Banking was different in the 60s, very much based on trust and reputation.  When you made a lodgement the cash was available to you at once although it took 3-4 days for the cheque to find its way back to the drawer.  The Foyle had an overdraft of £18,000 that never went down but crept up by £100/200 a year.  Bank managers were universally mannerly and discreet.

On the day we decided to close down forever my father I went into the Northern Bank in Strabane and told the teller we were closing down.  He wondered why we were telling him.  We explained that we owed him a lot of money and hadn’t got any.  We said we had been trying to come to an agreement with others to take over the business but had failed to do so.  My father took a little crumpled note from his top pocket and passed it to the teller and also gave him the key saying “it is your factory now”.

My father explained that although we had failed to find a buyer we had a person who was interested but he would only give us £2,950 for the lot (the premises, machinery, stock, work in progress etc) but we owed the bank £18,000.  (This is what the crumpled note was about.) The teller said to hold on a minute while he spoke to the manager.  When he came back he gave us back the keys and the note and said they would be in touch. So they were, three weeks later.

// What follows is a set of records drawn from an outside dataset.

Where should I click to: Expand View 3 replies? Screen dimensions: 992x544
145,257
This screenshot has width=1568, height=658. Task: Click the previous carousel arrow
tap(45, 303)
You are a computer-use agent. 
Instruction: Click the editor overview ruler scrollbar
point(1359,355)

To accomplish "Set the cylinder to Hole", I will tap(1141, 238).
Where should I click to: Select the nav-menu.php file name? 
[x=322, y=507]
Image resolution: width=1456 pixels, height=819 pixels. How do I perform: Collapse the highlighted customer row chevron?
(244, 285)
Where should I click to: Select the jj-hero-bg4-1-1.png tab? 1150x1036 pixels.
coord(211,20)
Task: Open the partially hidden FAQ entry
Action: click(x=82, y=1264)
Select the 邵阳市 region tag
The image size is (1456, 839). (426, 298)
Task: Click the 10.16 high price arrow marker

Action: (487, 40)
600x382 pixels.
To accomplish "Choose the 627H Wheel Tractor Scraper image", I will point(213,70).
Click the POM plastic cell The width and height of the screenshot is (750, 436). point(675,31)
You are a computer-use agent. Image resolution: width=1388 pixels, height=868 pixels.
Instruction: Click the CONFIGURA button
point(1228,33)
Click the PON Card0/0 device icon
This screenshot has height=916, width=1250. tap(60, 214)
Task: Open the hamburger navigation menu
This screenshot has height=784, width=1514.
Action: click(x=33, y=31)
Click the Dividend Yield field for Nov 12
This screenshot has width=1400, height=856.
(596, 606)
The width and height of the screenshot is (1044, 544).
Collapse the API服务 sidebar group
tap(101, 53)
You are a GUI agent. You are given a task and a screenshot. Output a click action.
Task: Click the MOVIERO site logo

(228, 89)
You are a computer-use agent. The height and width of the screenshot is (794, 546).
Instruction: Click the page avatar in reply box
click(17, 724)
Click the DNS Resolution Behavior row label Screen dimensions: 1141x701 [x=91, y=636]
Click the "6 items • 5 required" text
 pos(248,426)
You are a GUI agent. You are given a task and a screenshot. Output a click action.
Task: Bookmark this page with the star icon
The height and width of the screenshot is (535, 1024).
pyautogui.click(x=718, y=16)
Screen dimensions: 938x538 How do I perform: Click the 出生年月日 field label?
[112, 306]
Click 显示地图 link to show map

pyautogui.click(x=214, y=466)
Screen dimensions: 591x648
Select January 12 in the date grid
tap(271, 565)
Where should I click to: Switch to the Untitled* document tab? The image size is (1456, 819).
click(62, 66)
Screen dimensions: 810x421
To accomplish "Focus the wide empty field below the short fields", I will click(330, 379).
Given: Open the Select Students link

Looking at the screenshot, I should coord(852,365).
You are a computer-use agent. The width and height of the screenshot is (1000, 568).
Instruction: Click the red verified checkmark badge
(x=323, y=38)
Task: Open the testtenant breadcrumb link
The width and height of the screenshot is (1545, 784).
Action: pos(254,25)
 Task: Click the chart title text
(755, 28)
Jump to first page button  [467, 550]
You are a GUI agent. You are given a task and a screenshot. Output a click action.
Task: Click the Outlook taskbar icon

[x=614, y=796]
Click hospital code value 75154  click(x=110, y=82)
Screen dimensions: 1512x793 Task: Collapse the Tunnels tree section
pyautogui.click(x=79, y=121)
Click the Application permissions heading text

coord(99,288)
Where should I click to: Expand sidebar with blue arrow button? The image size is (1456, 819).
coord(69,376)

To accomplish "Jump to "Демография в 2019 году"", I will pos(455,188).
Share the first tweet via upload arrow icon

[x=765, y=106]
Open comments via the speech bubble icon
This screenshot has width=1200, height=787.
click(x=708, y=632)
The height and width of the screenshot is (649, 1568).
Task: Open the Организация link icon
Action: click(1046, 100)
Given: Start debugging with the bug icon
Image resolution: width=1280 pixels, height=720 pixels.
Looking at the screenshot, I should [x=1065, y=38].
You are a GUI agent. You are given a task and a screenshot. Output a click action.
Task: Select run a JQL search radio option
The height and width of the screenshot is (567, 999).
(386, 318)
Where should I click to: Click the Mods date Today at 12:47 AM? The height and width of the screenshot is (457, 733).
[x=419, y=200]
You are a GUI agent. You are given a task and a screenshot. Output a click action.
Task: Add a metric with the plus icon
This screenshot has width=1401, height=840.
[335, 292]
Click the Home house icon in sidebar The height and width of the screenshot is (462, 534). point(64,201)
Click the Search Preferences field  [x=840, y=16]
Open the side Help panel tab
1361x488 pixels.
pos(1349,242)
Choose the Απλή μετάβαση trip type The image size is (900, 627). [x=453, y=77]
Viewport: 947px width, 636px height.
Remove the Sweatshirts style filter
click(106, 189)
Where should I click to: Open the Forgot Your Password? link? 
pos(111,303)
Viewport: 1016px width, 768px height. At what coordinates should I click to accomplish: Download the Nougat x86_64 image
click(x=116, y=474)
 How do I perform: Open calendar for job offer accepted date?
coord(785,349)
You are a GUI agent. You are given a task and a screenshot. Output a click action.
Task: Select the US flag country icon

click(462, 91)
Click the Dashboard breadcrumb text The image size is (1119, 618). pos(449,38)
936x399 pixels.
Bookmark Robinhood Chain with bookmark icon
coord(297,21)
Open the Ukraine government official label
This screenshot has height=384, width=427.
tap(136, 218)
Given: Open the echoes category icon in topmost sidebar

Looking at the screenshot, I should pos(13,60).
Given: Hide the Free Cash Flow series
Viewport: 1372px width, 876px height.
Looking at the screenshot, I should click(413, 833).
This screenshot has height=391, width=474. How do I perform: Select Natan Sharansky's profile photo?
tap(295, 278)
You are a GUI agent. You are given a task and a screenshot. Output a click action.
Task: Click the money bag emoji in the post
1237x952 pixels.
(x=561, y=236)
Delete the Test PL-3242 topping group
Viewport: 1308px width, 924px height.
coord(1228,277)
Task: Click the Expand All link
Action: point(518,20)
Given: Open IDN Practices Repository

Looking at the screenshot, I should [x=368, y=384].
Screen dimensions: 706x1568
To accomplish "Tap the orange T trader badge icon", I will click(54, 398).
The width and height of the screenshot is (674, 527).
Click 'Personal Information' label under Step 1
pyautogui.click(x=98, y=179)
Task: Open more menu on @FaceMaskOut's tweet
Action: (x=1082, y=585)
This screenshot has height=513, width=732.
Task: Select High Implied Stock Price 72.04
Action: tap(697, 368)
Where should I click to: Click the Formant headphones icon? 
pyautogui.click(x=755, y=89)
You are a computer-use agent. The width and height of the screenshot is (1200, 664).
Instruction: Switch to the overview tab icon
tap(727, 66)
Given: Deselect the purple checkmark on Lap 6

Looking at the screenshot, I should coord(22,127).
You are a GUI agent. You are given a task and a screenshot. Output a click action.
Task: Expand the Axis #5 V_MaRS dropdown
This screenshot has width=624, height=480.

The crumpled note gave the name of Stephens Bros of London as the people who would like to buy our factory for the aforesaid £2,950.  I came to an agreement with them that they would employ me at £20 a week and give me a company car (Ford Cortina).  They would give me 20% of the business and I would manage it for them.  They honoured part of this deal only as they in turn were “in hock” to Austin Reed of London who effectively took over the business and the management of same leaving me as a salesman only.  Whereas I was screwed by this new agreement and the 20% shareholding never materialised I did get permission to sell anywhere in the world on 10% commission.